__Description of the task__: Scan the material for the word "next", and copy each line where it shows up.
= = =
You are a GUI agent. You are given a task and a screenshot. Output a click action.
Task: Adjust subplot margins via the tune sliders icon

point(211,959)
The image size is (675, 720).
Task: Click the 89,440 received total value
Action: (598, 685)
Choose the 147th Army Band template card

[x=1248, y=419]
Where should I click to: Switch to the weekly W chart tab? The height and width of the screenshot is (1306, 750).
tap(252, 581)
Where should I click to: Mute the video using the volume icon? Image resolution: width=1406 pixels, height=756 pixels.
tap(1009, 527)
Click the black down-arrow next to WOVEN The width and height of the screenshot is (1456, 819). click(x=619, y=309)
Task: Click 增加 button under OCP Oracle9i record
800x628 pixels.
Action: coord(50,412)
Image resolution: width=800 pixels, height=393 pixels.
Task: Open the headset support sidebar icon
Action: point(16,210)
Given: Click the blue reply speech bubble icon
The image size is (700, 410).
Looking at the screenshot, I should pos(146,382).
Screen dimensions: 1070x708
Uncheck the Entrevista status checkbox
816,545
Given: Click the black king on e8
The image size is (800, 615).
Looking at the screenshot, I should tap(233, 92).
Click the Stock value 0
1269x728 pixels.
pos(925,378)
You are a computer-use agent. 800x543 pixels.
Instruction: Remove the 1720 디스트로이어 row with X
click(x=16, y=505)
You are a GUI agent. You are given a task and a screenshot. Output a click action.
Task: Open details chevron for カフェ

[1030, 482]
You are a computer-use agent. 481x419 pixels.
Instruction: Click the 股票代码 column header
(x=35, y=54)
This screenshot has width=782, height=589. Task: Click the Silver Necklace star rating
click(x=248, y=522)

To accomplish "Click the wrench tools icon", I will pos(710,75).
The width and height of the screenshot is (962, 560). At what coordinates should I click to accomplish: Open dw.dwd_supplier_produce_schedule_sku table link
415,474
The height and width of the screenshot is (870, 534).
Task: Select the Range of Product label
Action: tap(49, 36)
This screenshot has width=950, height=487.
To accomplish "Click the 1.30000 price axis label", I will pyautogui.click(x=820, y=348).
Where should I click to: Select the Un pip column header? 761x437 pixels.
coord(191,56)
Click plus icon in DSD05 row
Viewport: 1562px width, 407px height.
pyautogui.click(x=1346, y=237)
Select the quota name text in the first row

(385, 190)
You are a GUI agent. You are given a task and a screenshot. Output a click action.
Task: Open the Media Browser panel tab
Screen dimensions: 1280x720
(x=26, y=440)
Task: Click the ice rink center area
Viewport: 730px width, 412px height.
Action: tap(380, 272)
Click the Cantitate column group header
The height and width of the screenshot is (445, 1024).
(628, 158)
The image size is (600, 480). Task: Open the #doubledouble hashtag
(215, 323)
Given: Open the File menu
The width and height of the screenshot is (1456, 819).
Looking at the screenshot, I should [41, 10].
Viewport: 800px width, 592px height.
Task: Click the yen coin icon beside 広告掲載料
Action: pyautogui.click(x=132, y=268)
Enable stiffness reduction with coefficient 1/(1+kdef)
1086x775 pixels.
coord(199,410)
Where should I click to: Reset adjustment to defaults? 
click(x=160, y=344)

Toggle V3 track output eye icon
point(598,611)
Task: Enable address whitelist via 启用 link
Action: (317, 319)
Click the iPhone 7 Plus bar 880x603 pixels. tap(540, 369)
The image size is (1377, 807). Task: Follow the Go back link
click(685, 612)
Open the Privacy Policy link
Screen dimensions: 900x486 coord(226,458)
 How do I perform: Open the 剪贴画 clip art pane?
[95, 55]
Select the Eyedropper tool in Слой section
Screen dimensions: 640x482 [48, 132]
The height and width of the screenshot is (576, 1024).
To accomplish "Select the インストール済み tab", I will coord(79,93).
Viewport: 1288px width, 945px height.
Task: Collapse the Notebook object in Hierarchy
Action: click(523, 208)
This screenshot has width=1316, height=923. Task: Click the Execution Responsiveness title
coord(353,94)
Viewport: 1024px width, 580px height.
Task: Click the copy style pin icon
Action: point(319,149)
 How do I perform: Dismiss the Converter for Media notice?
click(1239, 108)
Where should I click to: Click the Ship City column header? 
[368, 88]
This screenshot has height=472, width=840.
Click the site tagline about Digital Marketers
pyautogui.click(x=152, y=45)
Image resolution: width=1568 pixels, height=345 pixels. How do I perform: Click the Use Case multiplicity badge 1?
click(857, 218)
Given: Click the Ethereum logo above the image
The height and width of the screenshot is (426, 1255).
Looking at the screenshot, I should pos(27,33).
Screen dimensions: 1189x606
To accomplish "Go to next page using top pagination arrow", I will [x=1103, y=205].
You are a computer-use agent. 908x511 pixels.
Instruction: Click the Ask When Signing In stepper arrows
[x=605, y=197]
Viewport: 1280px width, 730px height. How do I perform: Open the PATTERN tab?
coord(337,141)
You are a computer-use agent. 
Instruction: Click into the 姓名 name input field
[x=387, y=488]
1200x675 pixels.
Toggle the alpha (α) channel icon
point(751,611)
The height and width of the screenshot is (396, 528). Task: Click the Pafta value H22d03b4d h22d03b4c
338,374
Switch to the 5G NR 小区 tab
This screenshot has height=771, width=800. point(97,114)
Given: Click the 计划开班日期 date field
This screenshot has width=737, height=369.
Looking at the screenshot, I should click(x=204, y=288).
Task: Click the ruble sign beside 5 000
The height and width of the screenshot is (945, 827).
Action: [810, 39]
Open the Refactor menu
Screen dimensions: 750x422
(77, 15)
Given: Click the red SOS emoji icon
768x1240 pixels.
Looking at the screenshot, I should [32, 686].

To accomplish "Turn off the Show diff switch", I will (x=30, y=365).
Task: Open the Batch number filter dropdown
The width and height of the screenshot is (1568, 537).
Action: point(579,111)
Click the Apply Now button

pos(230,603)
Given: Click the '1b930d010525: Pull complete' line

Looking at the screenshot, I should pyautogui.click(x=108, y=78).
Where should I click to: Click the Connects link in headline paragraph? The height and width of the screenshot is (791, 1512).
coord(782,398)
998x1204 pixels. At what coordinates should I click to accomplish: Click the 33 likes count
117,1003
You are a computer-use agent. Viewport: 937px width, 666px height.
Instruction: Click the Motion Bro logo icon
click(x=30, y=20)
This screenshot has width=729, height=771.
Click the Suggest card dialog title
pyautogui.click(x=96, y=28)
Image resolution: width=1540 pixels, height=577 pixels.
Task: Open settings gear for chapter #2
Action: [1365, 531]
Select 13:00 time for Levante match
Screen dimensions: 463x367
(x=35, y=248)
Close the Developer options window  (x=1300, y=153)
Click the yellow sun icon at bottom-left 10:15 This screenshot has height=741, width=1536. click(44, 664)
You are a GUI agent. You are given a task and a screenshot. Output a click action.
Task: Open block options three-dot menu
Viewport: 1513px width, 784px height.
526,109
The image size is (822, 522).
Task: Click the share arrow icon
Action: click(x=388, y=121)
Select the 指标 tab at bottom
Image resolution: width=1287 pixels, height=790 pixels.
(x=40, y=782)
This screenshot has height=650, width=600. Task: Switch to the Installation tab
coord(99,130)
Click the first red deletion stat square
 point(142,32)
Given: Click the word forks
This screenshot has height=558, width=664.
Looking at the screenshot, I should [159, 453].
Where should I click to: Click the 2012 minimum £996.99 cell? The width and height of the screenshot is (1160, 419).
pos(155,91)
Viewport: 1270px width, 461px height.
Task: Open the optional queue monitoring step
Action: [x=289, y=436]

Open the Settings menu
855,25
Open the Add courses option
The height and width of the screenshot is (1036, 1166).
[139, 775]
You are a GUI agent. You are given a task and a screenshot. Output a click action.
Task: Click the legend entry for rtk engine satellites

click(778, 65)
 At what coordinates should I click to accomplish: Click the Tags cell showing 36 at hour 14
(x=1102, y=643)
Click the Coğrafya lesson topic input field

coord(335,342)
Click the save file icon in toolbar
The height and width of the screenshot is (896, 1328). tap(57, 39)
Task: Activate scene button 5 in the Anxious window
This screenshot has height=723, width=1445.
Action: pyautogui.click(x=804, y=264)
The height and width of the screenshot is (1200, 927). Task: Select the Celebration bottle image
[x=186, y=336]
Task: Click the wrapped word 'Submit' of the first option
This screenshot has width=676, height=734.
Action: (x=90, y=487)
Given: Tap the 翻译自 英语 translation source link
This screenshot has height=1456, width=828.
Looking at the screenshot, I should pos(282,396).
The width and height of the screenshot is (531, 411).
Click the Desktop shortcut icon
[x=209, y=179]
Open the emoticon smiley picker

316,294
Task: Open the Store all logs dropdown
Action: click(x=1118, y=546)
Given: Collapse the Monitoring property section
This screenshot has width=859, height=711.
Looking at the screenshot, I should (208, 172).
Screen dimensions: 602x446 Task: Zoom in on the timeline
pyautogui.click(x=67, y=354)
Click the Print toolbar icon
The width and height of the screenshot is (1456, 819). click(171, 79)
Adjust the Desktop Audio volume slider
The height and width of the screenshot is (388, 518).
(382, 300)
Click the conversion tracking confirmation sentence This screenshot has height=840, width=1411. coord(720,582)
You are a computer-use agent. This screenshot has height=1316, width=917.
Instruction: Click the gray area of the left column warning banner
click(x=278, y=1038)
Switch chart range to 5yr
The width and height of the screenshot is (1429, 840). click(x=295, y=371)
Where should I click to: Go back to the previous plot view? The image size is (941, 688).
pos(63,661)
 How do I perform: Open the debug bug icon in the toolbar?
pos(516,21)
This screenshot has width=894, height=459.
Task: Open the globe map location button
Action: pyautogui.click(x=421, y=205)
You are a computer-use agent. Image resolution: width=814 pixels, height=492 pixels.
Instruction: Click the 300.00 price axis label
= = =
__Solution for this task__:
Click the black down-arrow next to WOVEN The width and height of the screenshot is (1456, 819). click(x=619, y=309)
To accomplish "Go to next page using top pagination arrow", I will [x=1103, y=205].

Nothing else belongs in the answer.